Mesdames, Messieurs,
Bonjour à tous. C'est un honneur et un grand plaisir d'inaugurer cette première conférence sous présidence française, consacrée au secteur des communications électroniques.
L'économie numérique constitue partout dans le monde le secteur d'activité le plus dynamique, avec un taux de croissance deux fois supérieur à celui de l'économie mondiale. Elle représente déjà plus du quart de la croissance et 40% des gains de productivité. Près de 1,5 milliard d'individus et d'entreprises sont désormais connectés à Internet dans le monde. Les technologies de l'information et de la communication sont devenues l'un des facteurs essentiels de la mondialisation des échanges. Leur diffusion dans l'économie et dans la société constitue l'une des conditions de la performance économique et du rayonnement culturel.
Conscients du caractère stratégique de l'économie numérique, le Président de la République et le Premier ministre ont souhaité que les politiques publiques dans le domaine du numérique bénéficient d'un pilotage et d'une coordination par un Secrétaire d'Etat en charge du Développement de l'économie numérique. La France a ainsi rejoint les autres grands pays développés, ainsi que la Commission européenne, qui ont tiré les leçons de la révolution numérique dans l'organisation de leur gouvernement.

Données fournies
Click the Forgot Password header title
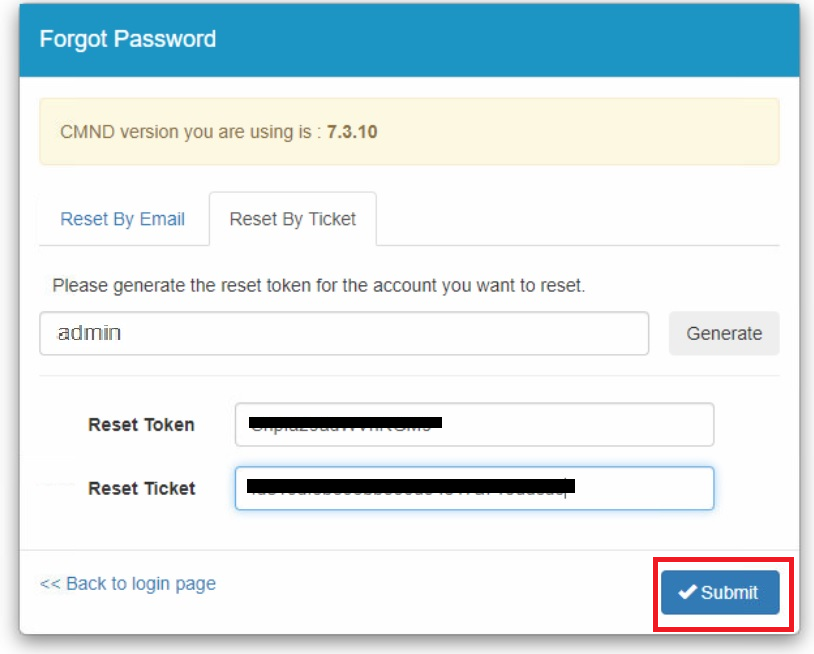814x654 pixels. [x=127, y=40]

Consigne 1
D'après le discours sur l'économie numérique, combien d'individus et d'entreprises sont connectés à Internet dans le monde ?
Consigne 2
Poursuivez le discours sur l'économie numérique après sa dernière phrase.
Les données fournies ne sont pas utiles ici.

Réponse 1
Près de 1,5 milliard.

Réponse 2
Notre objectif est simple et ambitieux : développer le numérique partout et pour tous. C'est l'objet du Plan Numérique qui sera présenté dans les semaines qui viennent. Ce plan, qui présente une stratégie globale et cohérente en faveur de l'économie numérique, s'articule autour de quatre axes :
- Permettre à tous les Français d'accéder aux réseaux et aux services numériques : l'Internet haut débit constitue aujourd'hui, comme l'eau ou l'électricité, une commodité essentielle. Conformément à ma lettre de mission, l'ensemble des Français devront, avant 2012, être desservis par les réseaux d'accès à Internet haut débit fixe et mobile, et par la Télévision numérique terrestre. Le Plan aura également l'objectif de faire de la France un des leaders en matière de très haut débit fixe et mobile.
- Développer la production et l'offre de contenus numériques : les Français devront bénéficier de toute la diversité des contenus, qu'il s'agisse de musique, de film, de jeu vidéo, ou de logiciels. Il s'agira d'une part d'assurer la protection des contenus et d'autre part d'augmenter la disponibilité des catalogues d'oeuvres et de programmes.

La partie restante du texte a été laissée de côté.